Paul Rubin <http://phr.cx@NOSPAM.invalid> wrote in message news:<7xd67zatic.fsf at ruckus.brouhaha.com>...
> trevp at trevp.net (Trevor Perrin) writes:
> > > Where do you get the fingerprint?
> > 
> > Through the same channel that you used to acquire the email address.
> 
> Well, no.  That channel doesn't have to be secure.  If you think it's
> secure, you may as well use it for secret keys.  Aha you say, it only
> has to be secure against tampering, not mere eavesdropping.

Exactly!

>  But if
> you've got a definite way to secure it against tampering, you may as
> well also secure it against eavesdropping.

Exchanging an "authentic" piece of data is much easier than exchanging
a secret one.

For one thing, authenticity is additive:  Say I list my fingerprint at
the bottom of every email, print it on my webpage and business cards,
and list it in directories.  You can check my fingerprint through
multiple channels to attain more confidence in it than any single
channel provides.

By contrast, secrecy is destroyed by broadcasting, so you and I would
need a single, highly-secure channel for a shared-secret.


> 
> > Put it this way: If you acquire someone's address through a secure
> > channel, then you can use that same channel for fingerprint
> > distribution.  If you acquired their address through an *insecure*
> > channel, then there's no point in using a PKI-provided (address,
> > public key) binding, since the address could be bogus.
> 
> Yes, but if the address is bogus and the public key is good, then
> someone intercepting the encrypted traffic can't read it.

I wasn't clear.  PKIs often map an address to a public key.  If you
input a bogus address to the PKI (i.e. an address chosen by an
attacker), you'll get back a bogus key.

So this sort of PKI *assumes* a tamper-proof channel for distributing
addresses.  Otherwise, garbage in; garbage out.  But in the presence
of such a channel, the PKI is superfluous.  Worse than superfluous: it
*reduces* security by adding an unnecessary point of failure.

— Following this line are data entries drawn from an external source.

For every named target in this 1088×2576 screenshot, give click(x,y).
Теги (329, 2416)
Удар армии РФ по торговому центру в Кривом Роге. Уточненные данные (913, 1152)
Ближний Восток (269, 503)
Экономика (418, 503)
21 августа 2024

> > Here's some good writings about this approach:
> > http://trevp.net/cryptoID/cryptoID.html
> 
> This paper begins
> 
>     Abstract: In this paper, we argue that person-to-person key
>     distribution is best accomplished with a key-centric approach,
> 
> However the idea of certificates is to do away with the need for
> person-to-person key distribution.  

It's poorly phrased, by "person-to-person key distribution" I meant
"key distribution in support of person-to-person communications" (like
email, VoIP, etc.).

However, you're right: certificates *do* try to automate key
distribution so it doesn't require human involvement.

That forces people to explain all their trust relationships and
requirements to the computer, so that it can process certificate
graphs on their behalf and calculate which public keys are acceptable
to them.

The problem is that people's trust relationships and requirements are
complex and context-dependent, and thus difficult to express in a
machine-usable form (look at PGP's web of trust, which is both too
crude to model real-world trust relationships, and too complicated for
most people to use).

Furthermore, people have access to channels which could potentially be
used for key distribution which software has no knowledge of
(face-to-face contact, business cards, paper directories, etc.).
 
So instead of trying to automate key distribution, we should try to
make it easy for people to perform it themselves.  Fingerprints are
the best way to do that, in my opinion.

Anyways, that sums up that paper, you can skip it now :-)...


> 
> > http://www.waterken.com/dev/YURL/
> > http://zooko.com/distnames.html
> 
> I'm presuming these are along similar lines as the first.

I think they share a theme, at least, which is the power of cutting
out the middleman and using cryptographic identifiers directly.